### [Written instruction 1]
In the time series tutorial, on what date was the meteorological data downloaded from the Climate Data Center?
### [Written instruction 2]
Decide whether each statement agrees with the time series tutorial, answering yes or no and quoting the deciding words: (a) Time series files typically hold two columns, date and measured value. (b) The meteorological data set comes from the German Weather Service. (c) The code reads the .csv file with a comma as the separator.
### [Written instruction 3]
Extend the time series tutorial, picking up right after its final line of code.

Working with time series data is relatively straight forward with Python. Since, Python is an object-oriented programming language, we have to be aware of the data representation, referred to as object class. This representation dictates which functions will be available for loading, processing, analyzing, printing, and plotting our data.
Time series data is often stored as .csv files or other spreadsheet formats. Those typically contain two columns: date and measured value. The pandas
libary comes in very handy, when working with time series data sets. Load .csv files by using the read_csv()
function from the pandas
package.
In the subsequent section we will deal mostly with the following packages associated with time series analysis:
We begin this chapter by loading the meteorological data set from the Deutscher Wetterdienst DWD (German Weather Service). The data was downloaded from the Climate Data Center (German Weather Service) on 2022-07-22.
# First, let's import the needed libraries.
import pandas as pd
import matplotlib.pyplot as plt
import numpy as np
# Read data
df = pd.read_csv(
"http://userpage.fu-berlin.de/soga/soga-py/300/307000_time_series/DWD_Berlin-Dahlem_DailyData.csv",
sep=";",
)
# Rename columns
df.columns = [
"Date",
"QN",
"FX",
"FM",
"QN_4",
"RSK",
"RSKF",
"SDK",
"SHK_TAG",
"NM",
"VPM",
"PM",
"TMK",
"UPM",
"TXK",
"TNK",
"TGK",
]
## Drop columns we want to ignore
df = df.drop(columns=["QN", "FX", "FM", "QN_4", "SHK_TAG"])

### [Data listing]
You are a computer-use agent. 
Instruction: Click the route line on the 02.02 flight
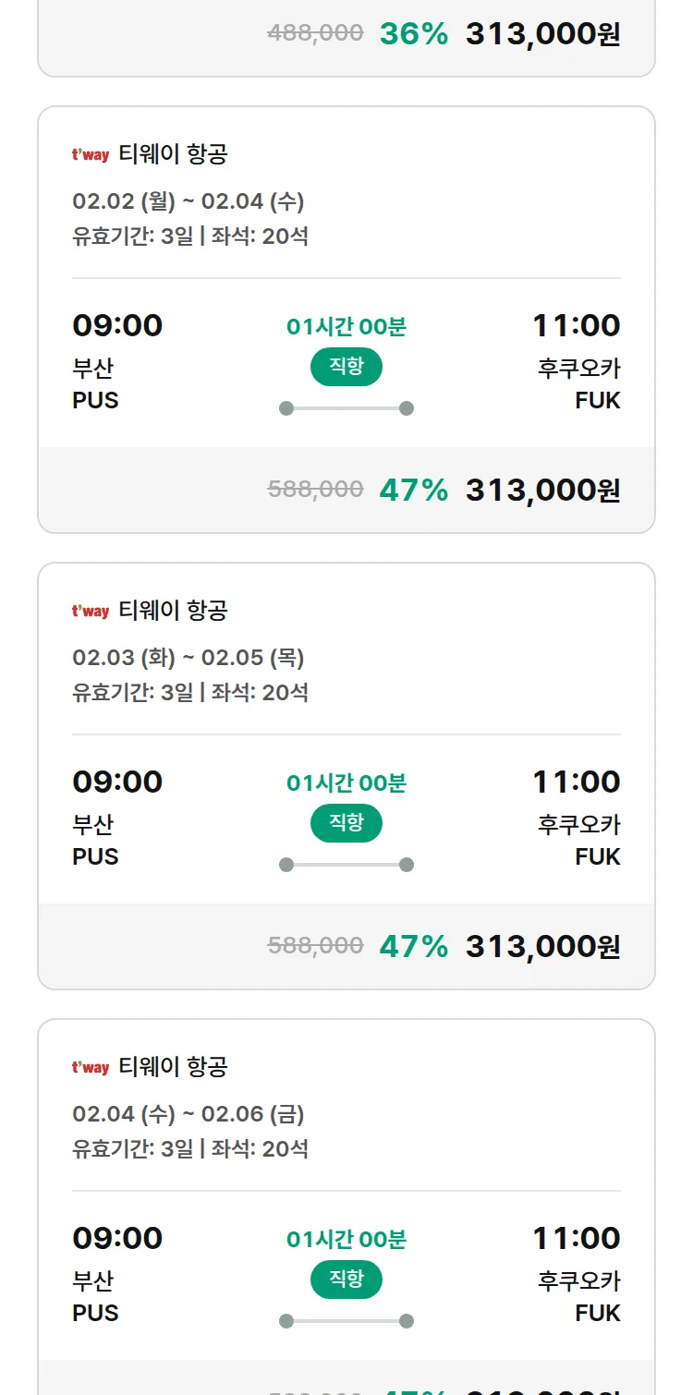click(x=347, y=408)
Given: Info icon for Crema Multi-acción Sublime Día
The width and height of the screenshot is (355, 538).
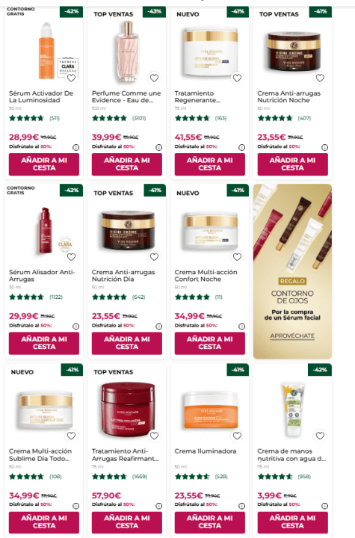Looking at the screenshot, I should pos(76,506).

---

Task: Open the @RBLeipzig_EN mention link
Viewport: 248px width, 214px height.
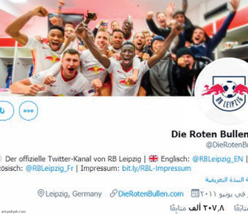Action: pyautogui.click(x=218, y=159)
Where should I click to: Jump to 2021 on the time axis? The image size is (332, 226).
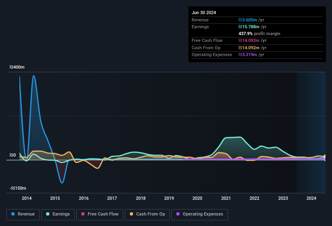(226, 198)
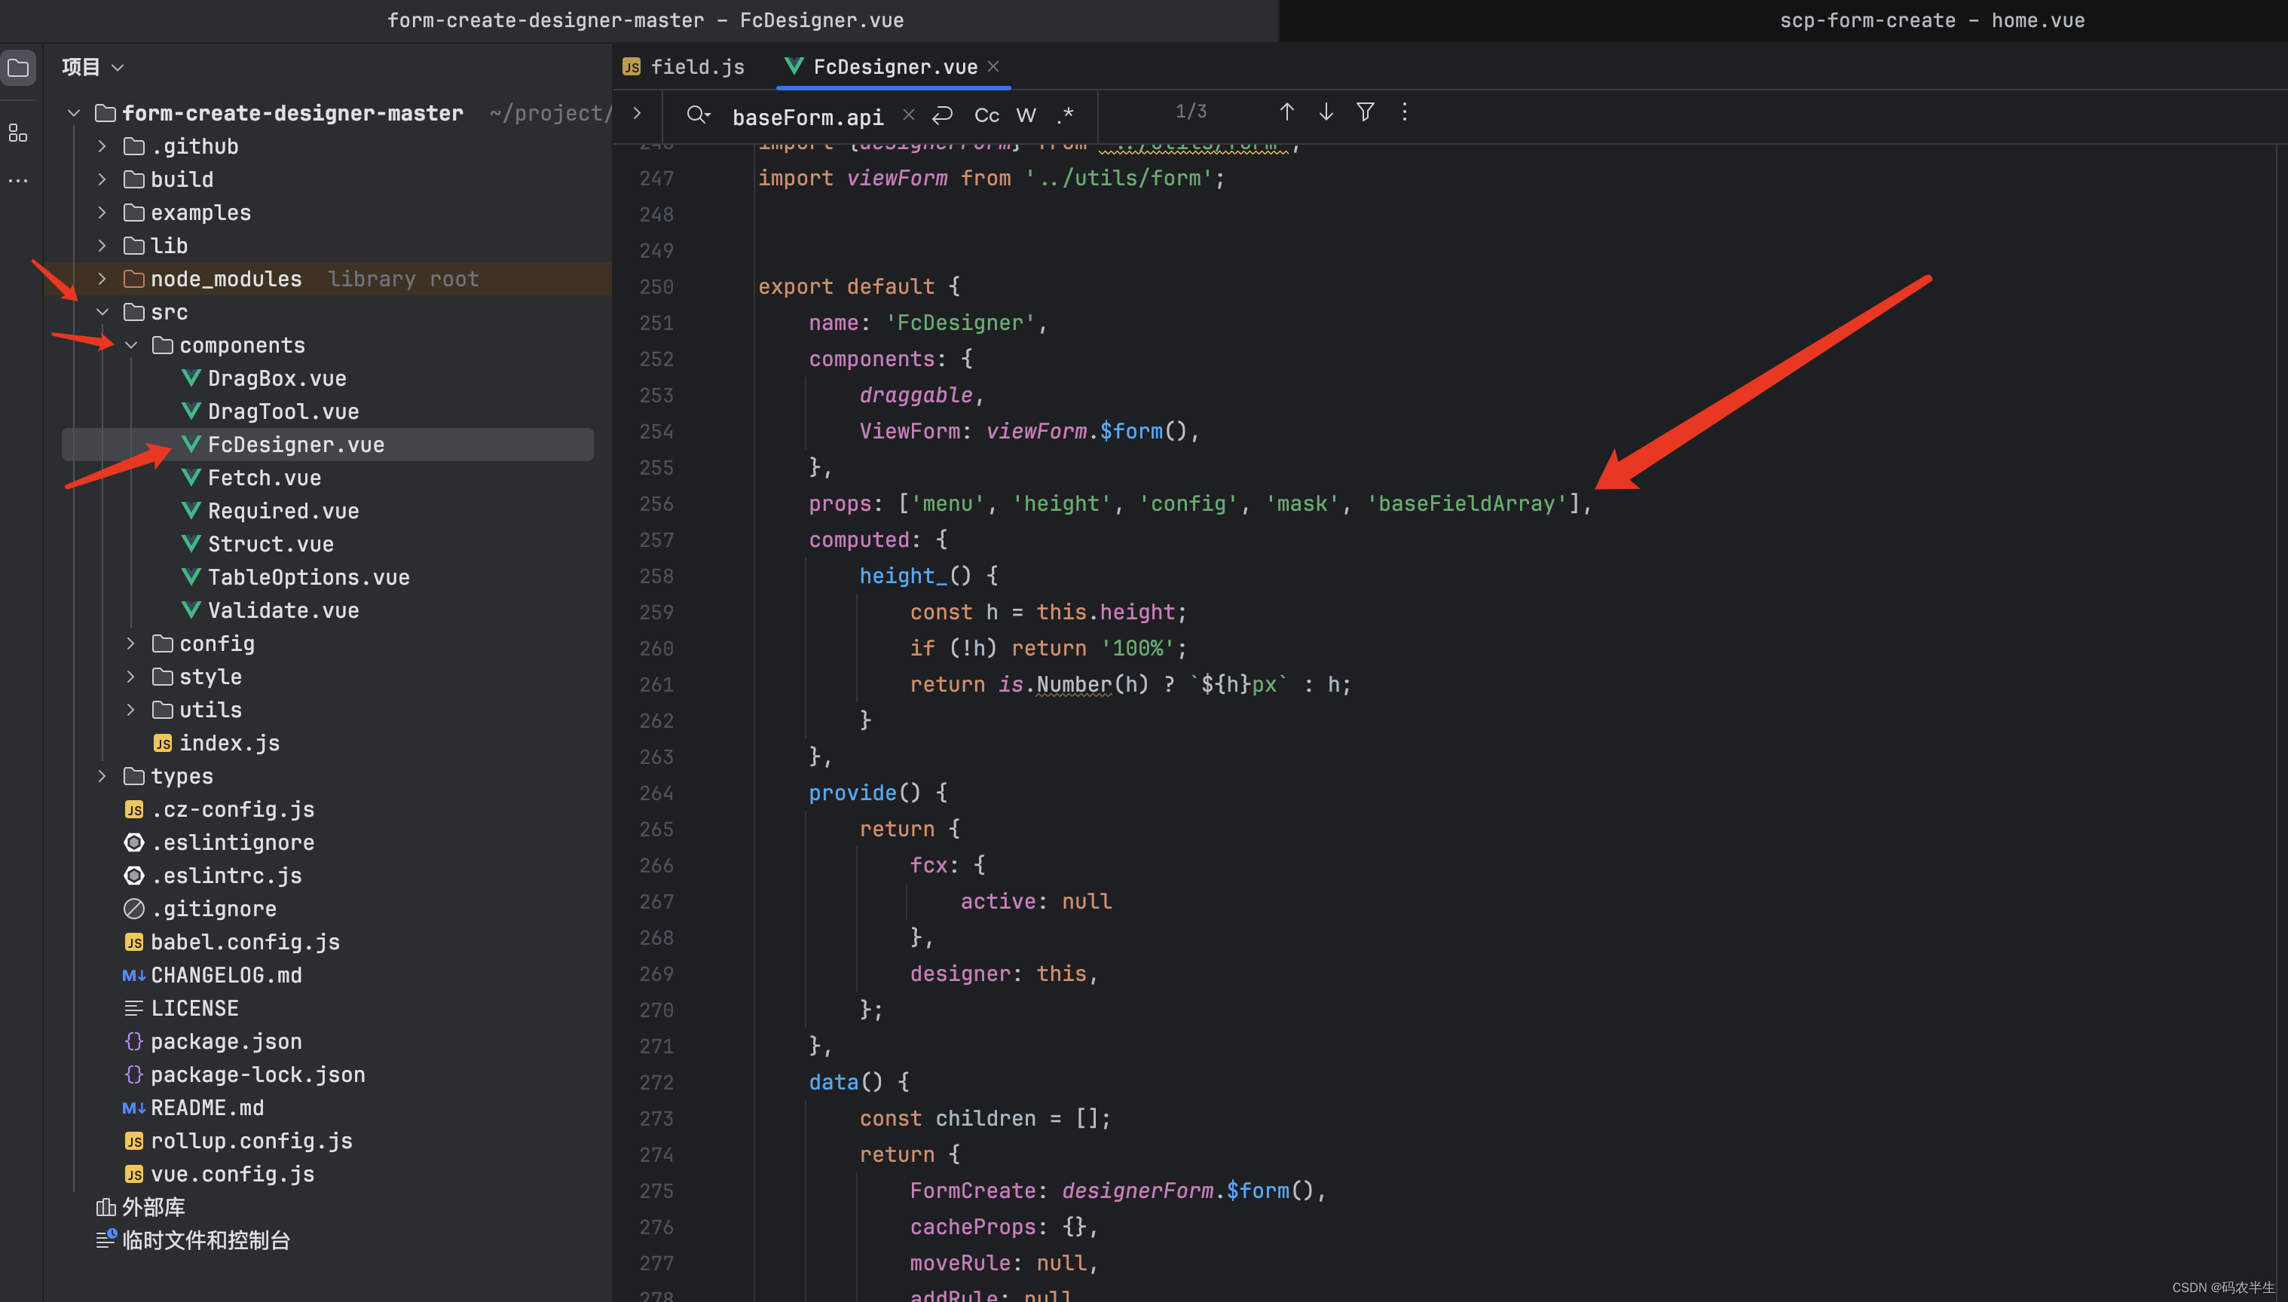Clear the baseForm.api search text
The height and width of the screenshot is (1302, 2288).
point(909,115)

### [Right answer 1]
2022-07-22

### [Right answer 2]
(a) Yes: "Those typically contain two columns: date and measured value."
(b) Yes: "loading the meteorological data set from the Deutscher Wetterdienst DWD (German Weather Service)"
(c) No: "sep=";","

### [Right answer 3]
# Sort the data set by date: Ascending
df = df.sort_values(by=["Date"], ascending=True)
df.head(10)
Date | RSK | RSKF | SDK | NM | VPM | PM | TMK | UPM | TXK | TNK | TGK | |
---|---|---|---|---|---|---|---|---|---|---|---|---|
0 | 19500101 | 2.2 | 7 | -999.0 | 5.0 | 4.0 | 1025.6 | -3.2 | 83.0 | -1.1 | -4.9 | -6.3 |
1 | 19500102 | 12.6 | 8 | -999.0 | 8.0 | 6.1 | 1005.6 | 1.0 | 95.0 | 2.2 | -3.7 | -5.3 |
2 | 19500103 | 0.5 | 1 | -999.0 | 5.0 | 6.5 | 996.6 | 2.8 | 86.0 | 3.9 | 1.7 | -1.4 |
3 | 19500104 | 0.5 | 7 | -999.0 | 7.7 | 5.2 | 999.5 | -0.1 | 85.0 | 2.1 | -0.9 | -2.3 |
4 | 19500105 | 10.3 | 7 | -999.0 | 8.0 | 4.0 | 1001.1 | -2.8 | 79.0 | -0.9 | -3.3 | -5.2 |
5 | 19500106 | 7.2 | 8 | -999.0 | 7.3 | 5.6 | 997.5 | 2.6 | 79.0 | 5.0 | -4.0 | -4.0 |
6 | 19500107 | 0.4 | 1 | -999.0 | 8.0 | 8.0 | 1005.1 | 5.7 | 89.0 | 6.4 | 2.5 | 1.1 |
7 | 19500108 | 0.0 | 1 | -999.0 | 7.0 | 9.7 | 1011.9 | 7.0 | 93.0 | 8.7 | 5.8 | 2.2 |
8 | 19500109 | 3.7 | 8 | -999.0 | 7.7 | 7.7 | 1009.1 | 5.8 | 85.0 | 6.9 | 4.5 | 2.6 |
9 | 19500110 | 4.5 | 8 | -999.0 | 8.0 | 4.8 | 1021.5 | -2.4 | 88.0 | 6.0 | -4.5 | -0.4 |
Data Info: Descriptions of the Deutsche Wetterdienst (German Weather Service):
RSK: daily precipitation level;mm
RSKF: daily precipitation form;numeric code
SDK: Sunshine duration (daily sum);hour
NM: Daily average of the degree of coverage; eighths
VPM: Daily average of vapor pressure;hpa
PM: Daily mean air pressure;hpa
TMK: Daily mean temperature;°C
UPM: Daily average of relative humidity;%.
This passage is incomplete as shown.